Reproduce every one of the following records line for line, without changing anything.

-------

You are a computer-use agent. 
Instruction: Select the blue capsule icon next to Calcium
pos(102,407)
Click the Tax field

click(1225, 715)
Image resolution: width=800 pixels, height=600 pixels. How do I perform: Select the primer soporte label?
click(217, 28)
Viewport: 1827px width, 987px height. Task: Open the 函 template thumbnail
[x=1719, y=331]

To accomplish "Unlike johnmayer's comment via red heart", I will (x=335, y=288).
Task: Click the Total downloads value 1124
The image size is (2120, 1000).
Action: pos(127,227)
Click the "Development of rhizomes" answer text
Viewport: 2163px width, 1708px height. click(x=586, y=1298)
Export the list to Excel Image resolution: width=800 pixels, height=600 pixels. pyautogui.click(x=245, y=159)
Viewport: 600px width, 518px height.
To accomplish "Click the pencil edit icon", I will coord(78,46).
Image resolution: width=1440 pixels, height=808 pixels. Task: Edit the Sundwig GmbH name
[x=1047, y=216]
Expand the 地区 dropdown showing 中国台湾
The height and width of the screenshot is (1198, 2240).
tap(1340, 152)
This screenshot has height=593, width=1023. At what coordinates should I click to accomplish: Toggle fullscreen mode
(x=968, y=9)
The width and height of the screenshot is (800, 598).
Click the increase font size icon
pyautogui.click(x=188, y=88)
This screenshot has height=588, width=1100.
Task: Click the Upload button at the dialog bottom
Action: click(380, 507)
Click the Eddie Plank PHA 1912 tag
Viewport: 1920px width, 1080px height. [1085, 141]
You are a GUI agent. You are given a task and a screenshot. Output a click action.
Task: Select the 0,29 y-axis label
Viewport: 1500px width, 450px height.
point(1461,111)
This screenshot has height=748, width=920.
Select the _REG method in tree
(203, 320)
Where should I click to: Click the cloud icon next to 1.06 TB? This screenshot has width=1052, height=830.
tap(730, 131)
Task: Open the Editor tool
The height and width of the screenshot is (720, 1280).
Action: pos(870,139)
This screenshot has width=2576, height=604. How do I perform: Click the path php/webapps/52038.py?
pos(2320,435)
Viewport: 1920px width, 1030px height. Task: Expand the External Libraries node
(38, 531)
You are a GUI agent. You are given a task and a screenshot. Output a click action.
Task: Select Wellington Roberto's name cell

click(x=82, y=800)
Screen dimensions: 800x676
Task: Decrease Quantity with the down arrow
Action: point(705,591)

-------

- Solution to this exercise:
You are a computer-use agent. 
Instruction: Select the blue capsule icon next to Calcium
pos(102,407)
Click the Tax field

click(1225, 715)
Image resolution: width=800 pixels, height=600 pixels. How do I perform: Select the primer soporte label?
click(217, 28)
Viewport: 1827px width, 987px height. Task: Open the 函 template thumbnail
[x=1719, y=331]

To accomplish "Unlike johnmayer's comment via red heart", I will (x=335, y=288).
Task: Click the Total downloads value 1124
The image size is (2120, 1000).
Action: pos(127,227)
Click the "Development of rhizomes" answer text
Viewport: 2163px width, 1708px height. click(x=586, y=1298)
Export the list to Excel Image resolution: width=800 pixels, height=600 pixels. pyautogui.click(x=245, y=159)
Viewport: 600px width, 518px height.
To accomplish "Click the pencil edit icon", I will coord(78,46).
Image resolution: width=1440 pixels, height=808 pixels. Task: Edit the Sundwig GmbH name
[x=1047, y=216]
Expand the 地区 dropdown showing 中国台湾
The height and width of the screenshot is (1198, 2240).
tap(1340, 152)
This screenshot has height=593, width=1023. At what coordinates should I click to accomplish: Toggle fullscreen mode
(x=968, y=9)
The width and height of the screenshot is (800, 598).
Click the increase font size icon
pyautogui.click(x=188, y=88)
This screenshot has height=588, width=1100.
Task: Click the Upload button at the dialog bottom
Action: click(380, 507)
Click the Eddie Plank PHA 1912 tag
Viewport: 1920px width, 1080px height. [1085, 141]
You are a GUI agent. You are given a task and a screenshot. Output a click action.
Task: Select the 0,29 y-axis label
Viewport: 1500px width, 450px height.
point(1461,111)
This screenshot has height=748, width=920.
Select the _REG method in tree
(203, 320)
Where should I click to: Click the cloud icon next to 1.06 TB? This screenshot has width=1052, height=830.
tap(730, 131)
Task: Open the Editor tool
The height and width of the screenshot is (720, 1280).
Action: pos(870,139)
This screenshot has width=2576, height=604. How do I perform: Click the path php/webapps/52038.py?
pos(2320,435)
Viewport: 1920px width, 1030px height. Task: Expand the External Libraries node
(38, 531)
You are a GUI agent. You are given a task and a screenshot. Output a click action.
Task: Select Wellington Roberto's name cell

click(x=82, y=800)
Screen dimensions: 800x676
Task: Decrease Quantity with the down arrow
Action: point(705,591)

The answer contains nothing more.